TASK BRIEF -
Search the listing below for the string "resolution" and copy every line where it occurs.

*** MATERIALS PROVIDED ***

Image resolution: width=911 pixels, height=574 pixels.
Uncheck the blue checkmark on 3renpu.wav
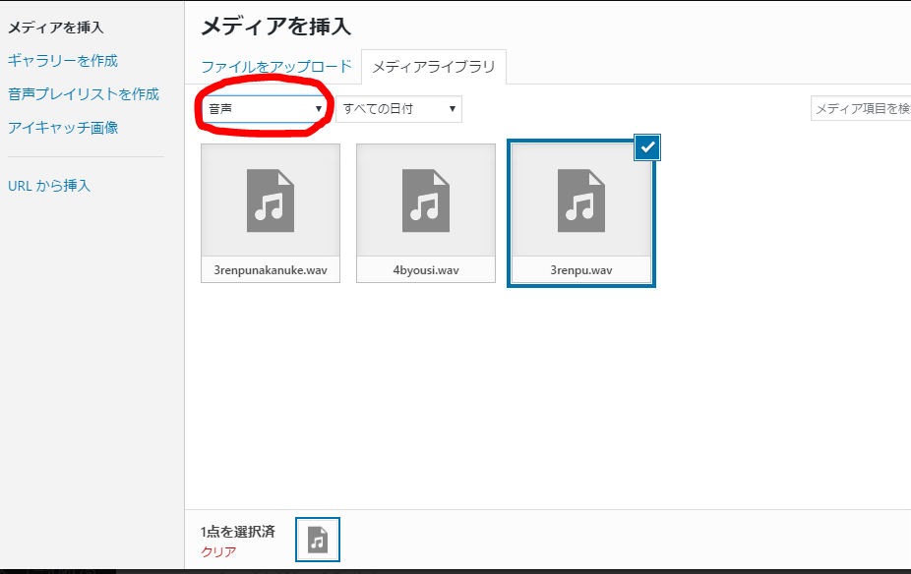tap(647, 147)
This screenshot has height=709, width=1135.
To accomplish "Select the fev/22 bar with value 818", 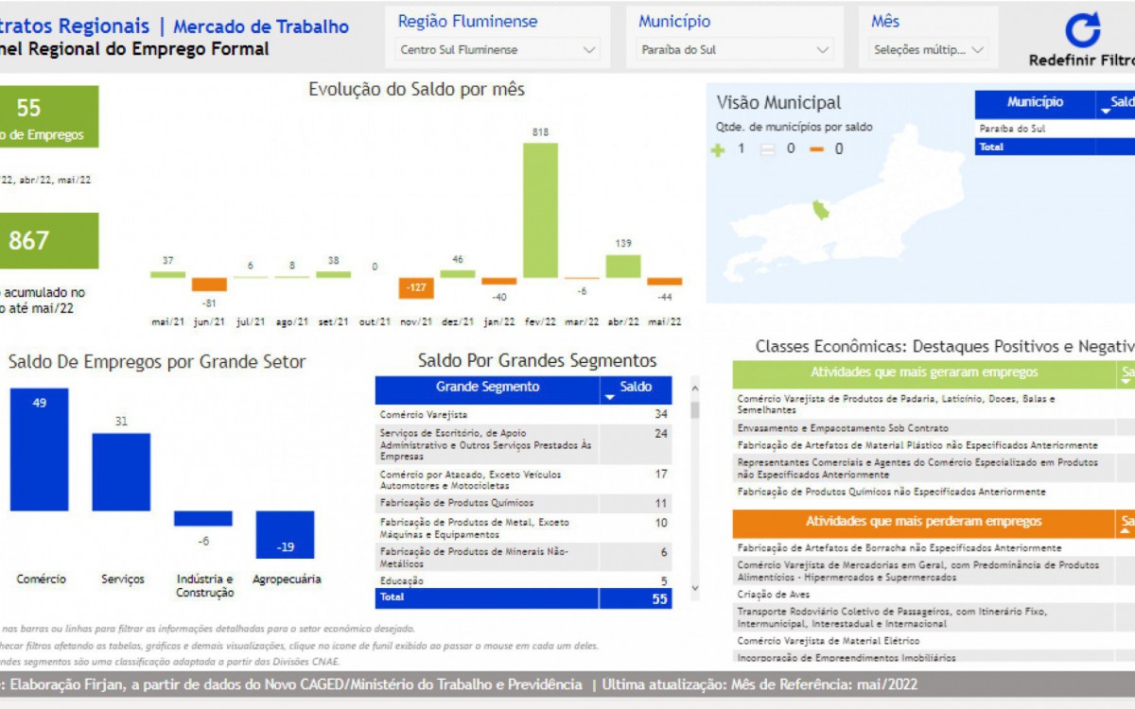I will [540, 210].
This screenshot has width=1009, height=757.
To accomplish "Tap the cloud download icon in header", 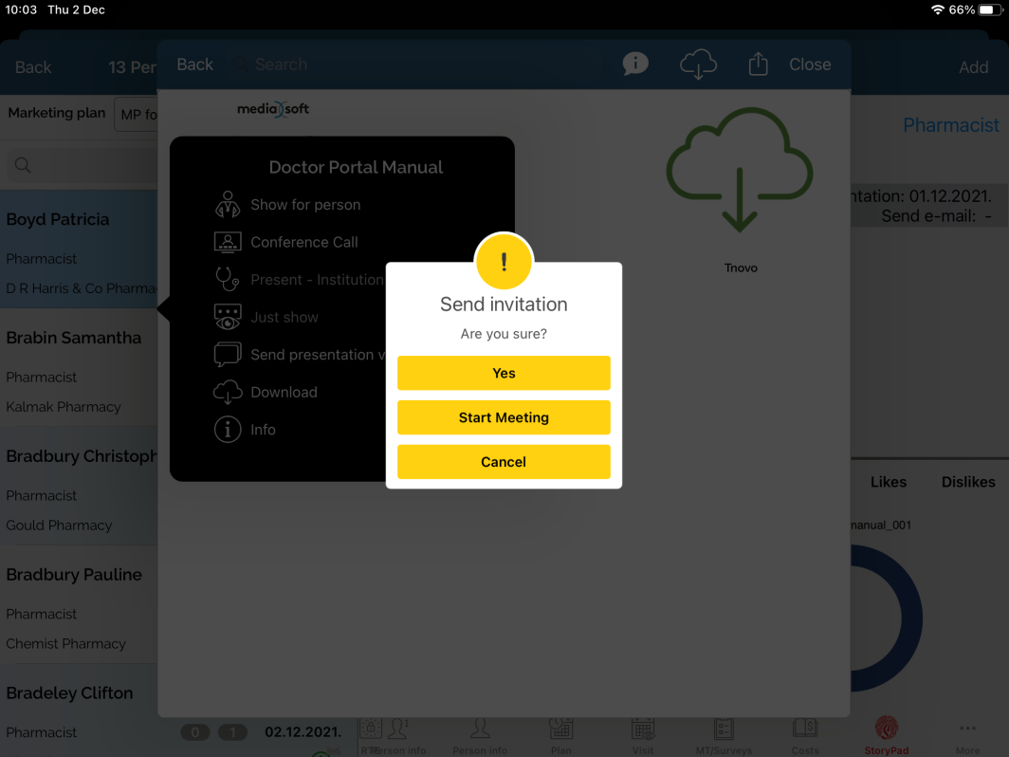I will [x=698, y=65].
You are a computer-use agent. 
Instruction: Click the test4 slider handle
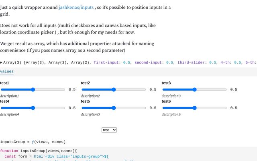pos(33,108)
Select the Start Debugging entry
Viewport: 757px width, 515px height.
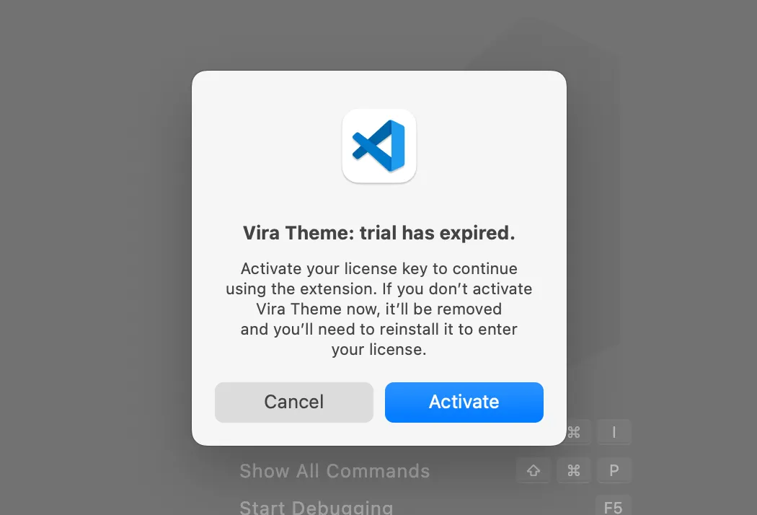pos(316,507)
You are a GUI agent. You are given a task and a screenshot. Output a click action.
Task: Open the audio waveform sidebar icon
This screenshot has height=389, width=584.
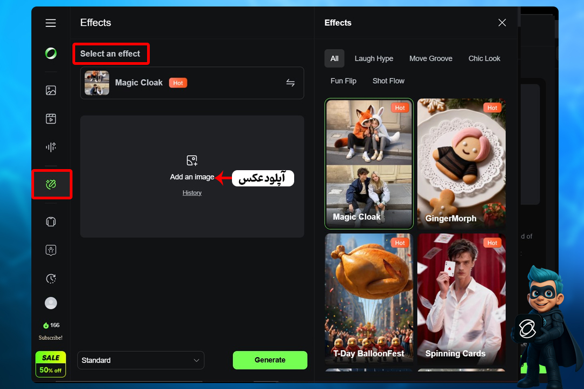coord(51,147)
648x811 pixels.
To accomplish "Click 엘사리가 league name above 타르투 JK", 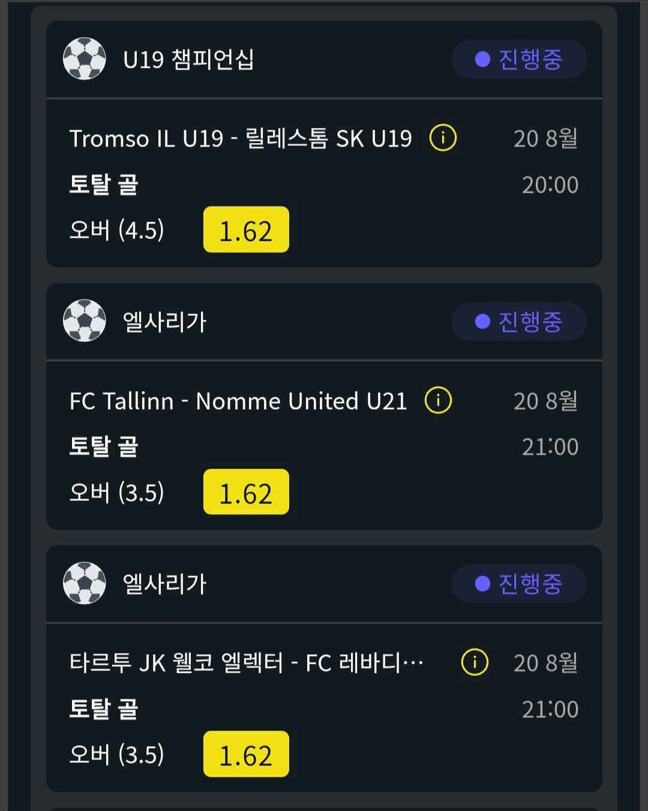I will (x=164, y=584).
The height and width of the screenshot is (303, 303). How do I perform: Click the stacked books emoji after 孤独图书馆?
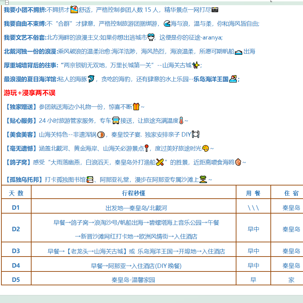pos(90,180)
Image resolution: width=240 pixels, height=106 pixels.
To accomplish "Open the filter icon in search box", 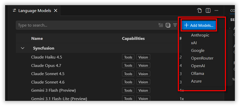I will (x=175, y=25).
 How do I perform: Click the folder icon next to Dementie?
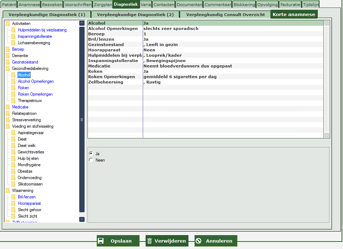(7, 56)
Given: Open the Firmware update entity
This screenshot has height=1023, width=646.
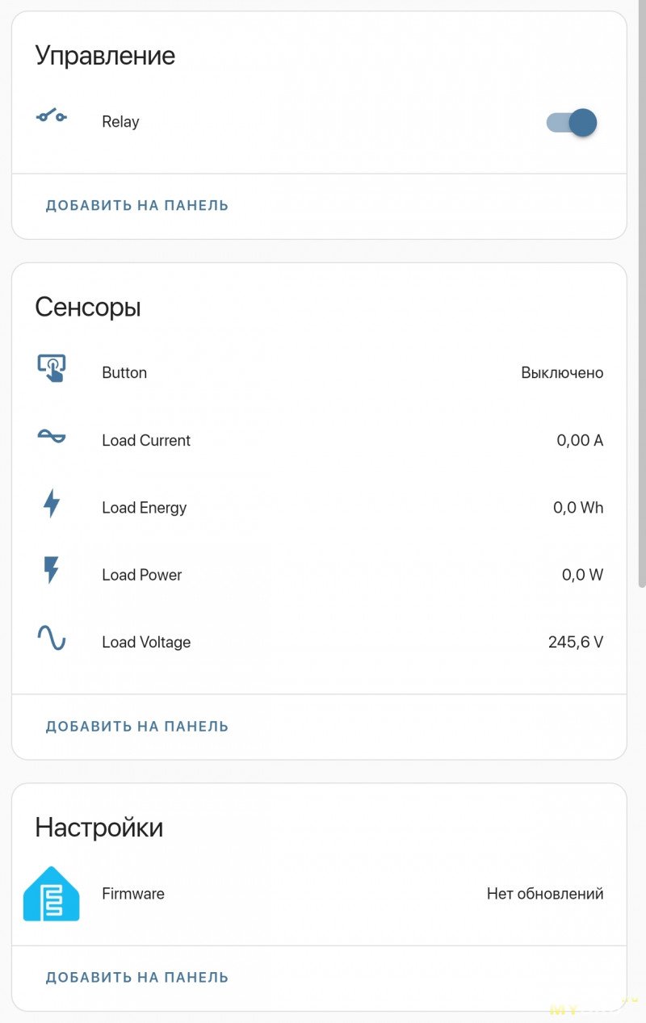Looking at the screenshot, I should (x=133, y=894).
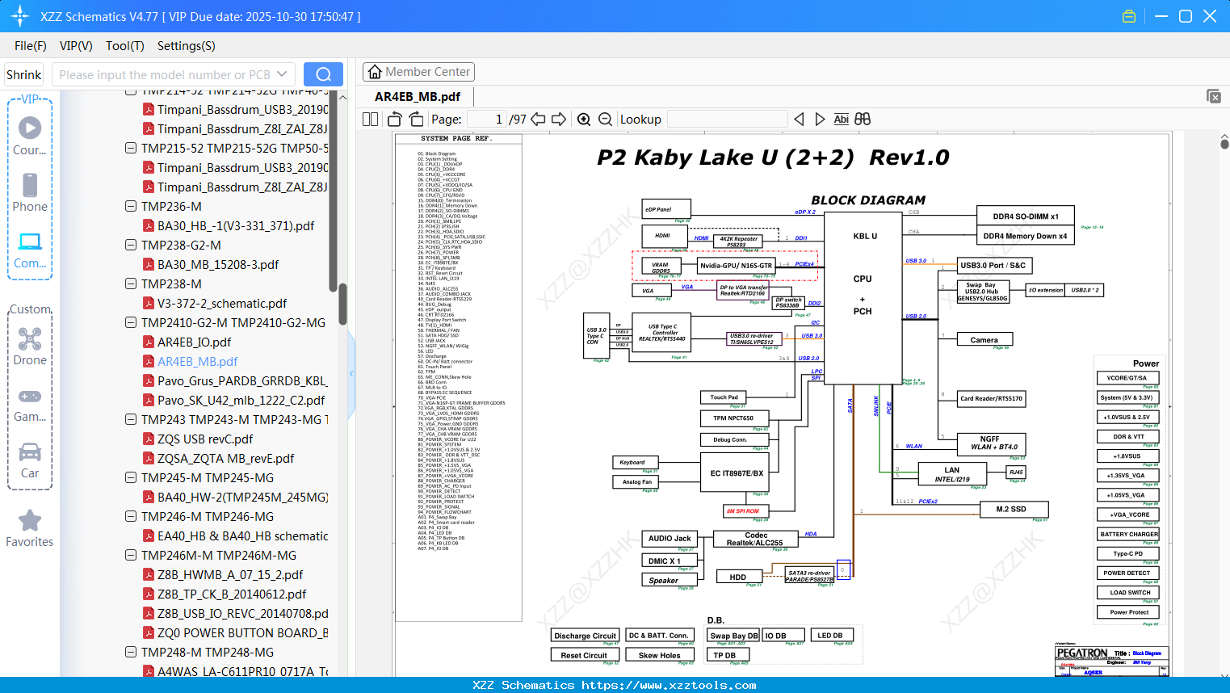
Task: Go to the previous page arrow
Action: [538, 120]
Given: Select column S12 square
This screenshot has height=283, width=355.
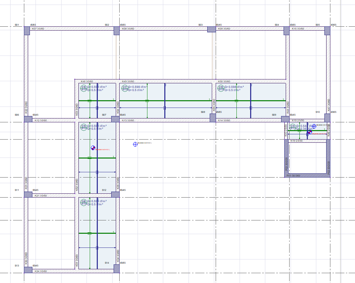Looking at the screenshot, I should click(115, 194).
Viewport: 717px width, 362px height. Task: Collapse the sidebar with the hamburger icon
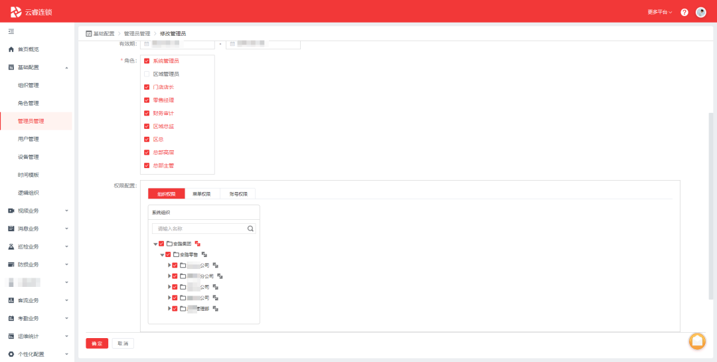(x=11, y=32)
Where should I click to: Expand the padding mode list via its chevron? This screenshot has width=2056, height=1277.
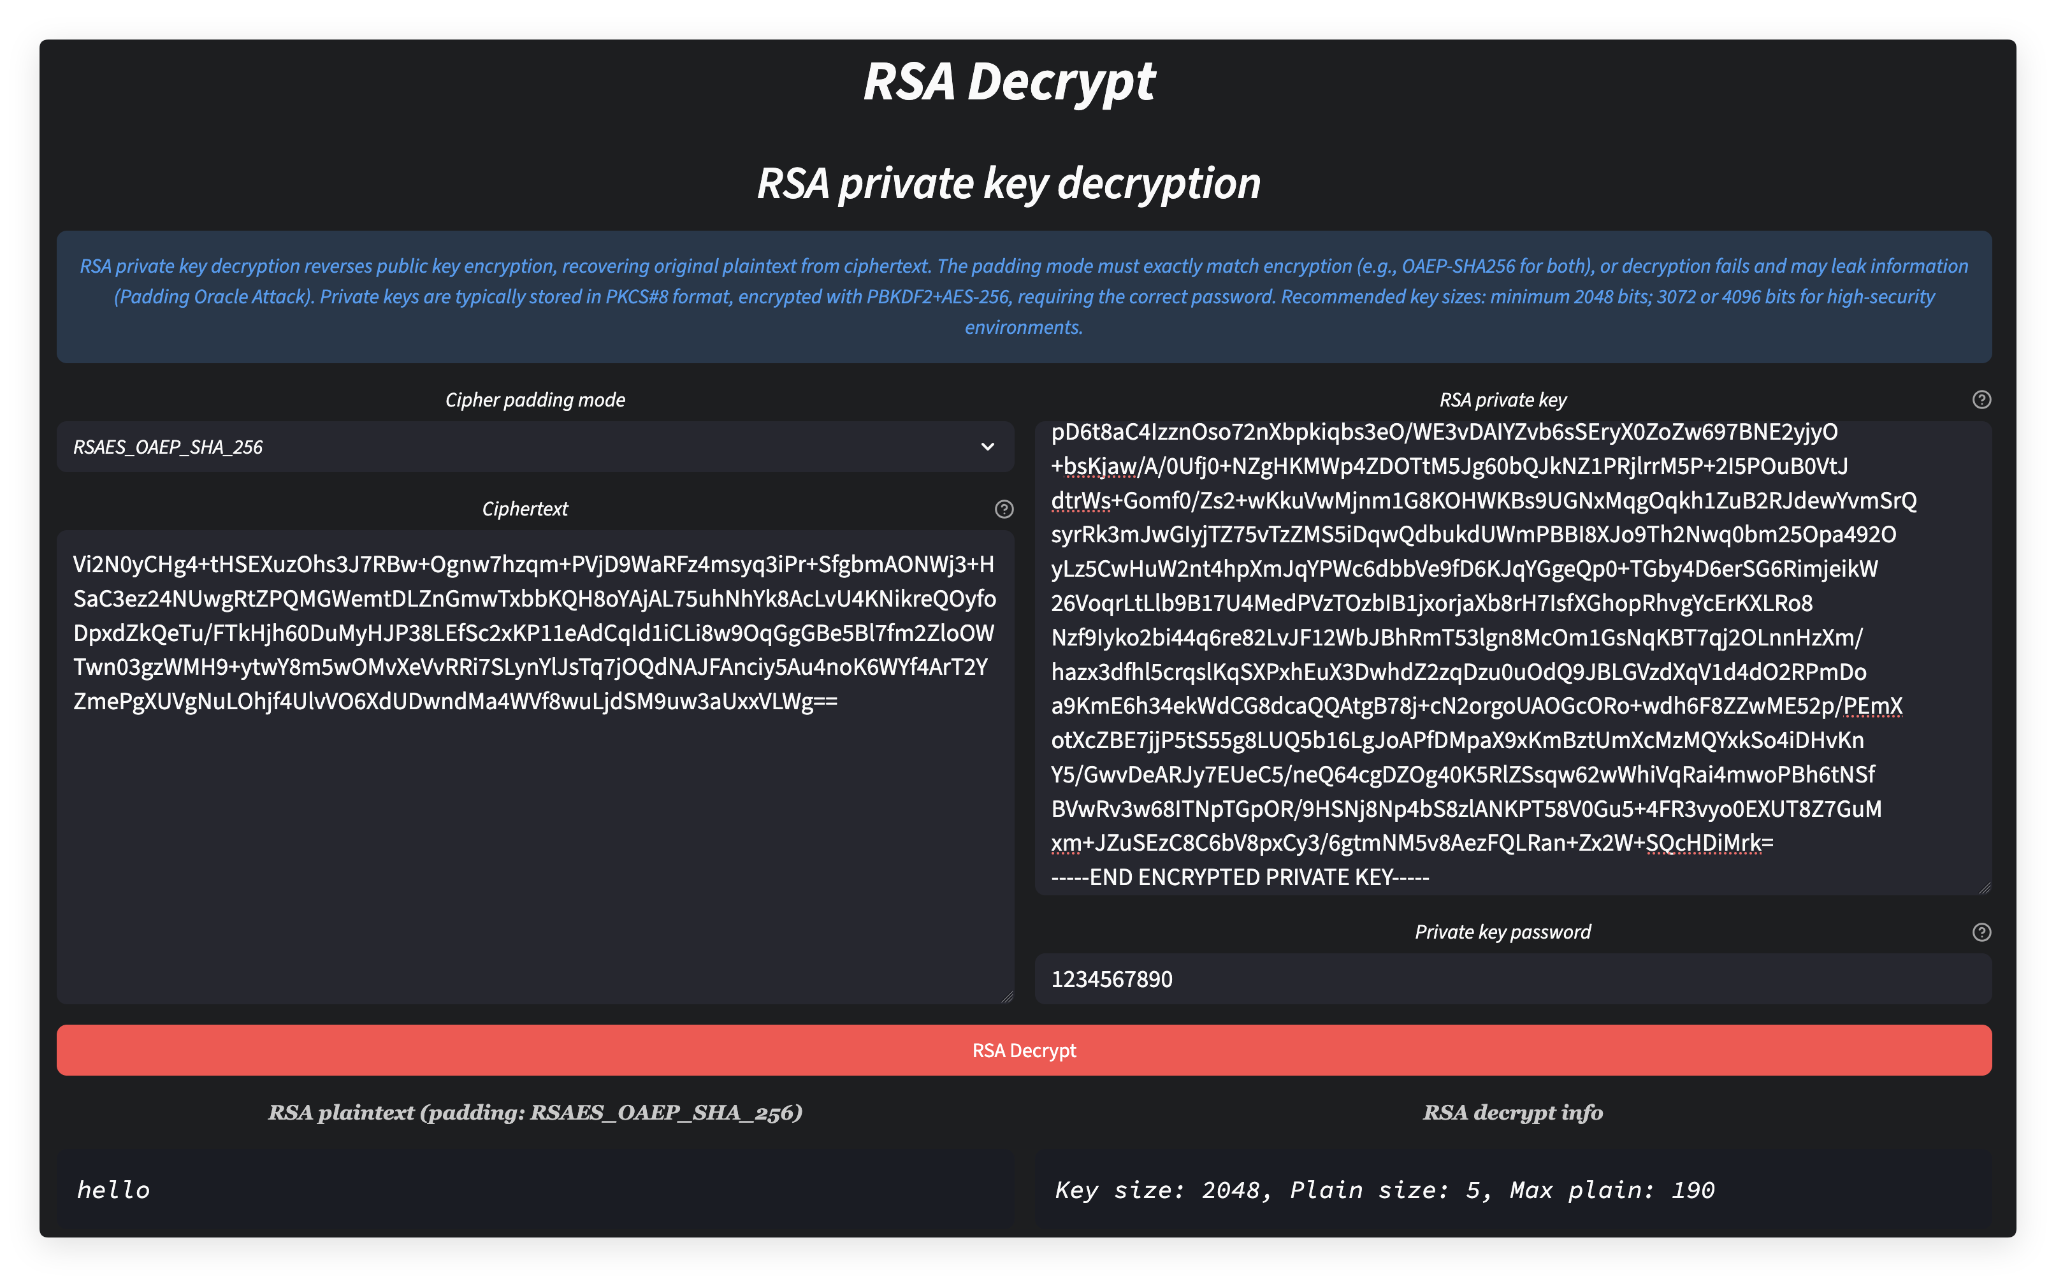[987, 447]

*** End of MATERIALS PROVIDED ***

RESULT OF THIS EXERCISE -
Image resolution: width=911 pixels, height=574 pixels.
Image resolution: width=240 pixels, height=106 pixels.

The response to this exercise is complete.